Citing international analysts for figures showing that 30 to 40 per cent of increases for commodities are attributable to financial speculation on futures contracts, he called for limits on the volume of such insurance companies, investment banks, pension funds, and equity funds that are in no way involved in the physical handling of the product, along with an increase in deposit guarantees to disincentive speculative transactions that only contribute to price volatility.
The global financial crisis has been produced “by a lack of clear rules in the international financial system, by arrogance, by greed, and by an uncontrolled eagerness for amassing wealth,” he said.

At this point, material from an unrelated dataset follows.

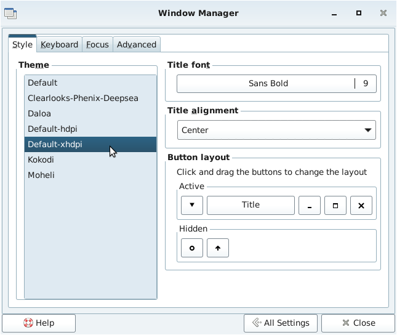Open Help for Window Manager
This screenshot has width=397, height=335.
pyautogui.click(x=39, y=323)
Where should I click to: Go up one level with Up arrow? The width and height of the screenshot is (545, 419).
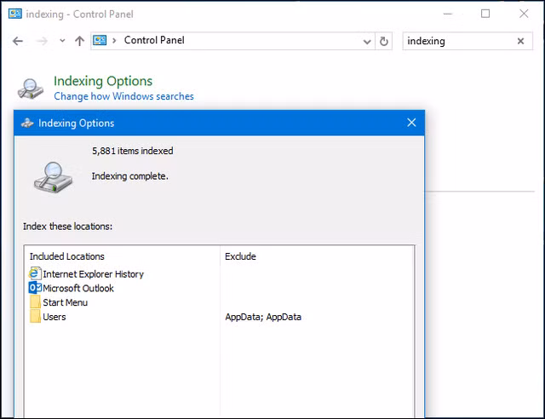tap(79, 41)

President Sebastián Piñera Echeñique of Chile noted the need for concerted action by the U.N. and other global bodies to deal with financial and other crises in an increasingly inter-connected world.
“For example, financial crisis, in addition to becoming more frequent, have increasing regional and global implications,” he told the assembly. “The evils of modern society, such as terrorism, drug trafficking and organized crime now know no frontiers, territories or jurisdictions.
“And any attempt to deal effectively with global warming, natural catastrophes, health emergencies, hunger and extreme poverty will require much more concerted and effective action by the community of nations and international bodies such as the United Nations, the World Bank, the International Monetary Fund, the Group of 20, trade organizations and other global and regional bodies.”
In a separate meeting with Secretary Ban Ki-moon Piñera discussed the challenges of middle-income countries, such as income distribution, as well as access to education and health services for all. Ban recognized Chile’s important contribution to UN operations in Haiti.
President Ollanta Humala of Peru noted that the risks looming over Latin American economies stem from problems originating in the United States, Europe and Asia, such as the high levels of public debt and unemployment.
“Latin American countries are learning to overcome the chronic vulnerability in the face of these crises,” he said in an address that touched on a host of issues ranging from coca cultivation and transnational crime to strengthening democratic institutions and respecting indigenous peoples.
“We have decided to act in a concerted way, coordinating policies to strengthen our economic fundamentals and oversee our financial systems,” he added, stressing the commitment to integration and noting that Latin America is the region with the greatest inequality in the world.
Also touching on financial issues, Bolivia’s President Evo Morales called for the creation of alternative financial bodies. The International Monetary Fund (IMF) had shut off Bolivia’s access to international credit and placed conditions on loans, providing credits to transnational companies instead, he told the Assembly yesterday.
He also called for reform of the 15-member Security Council, where a small group of countries now decide on interventions. “It’s a Security Council for whom?” he asked. “It’s the insecurity council for the Presidents of people who seek cultural and social liberation and recovery of their economic resources.”
President Porfirio Lobo Sosa of Honduras said all sectors of his Central American country had been consulted on the creation of a national plan for equitable economic growth, salaries and productivity in the face of the global economic and financial crisis.
Widespread reform of the education system and the provision of equal opportunities had been made priorities, a family help program hoped to reach about half of the country’s families by 2012, and a nutrition-assistance program was also under way, he told the assembly. As for sustainable development, Honduras was involved in shark-preservation programs and had signed instruments on reducing global warming and controlling chemical products.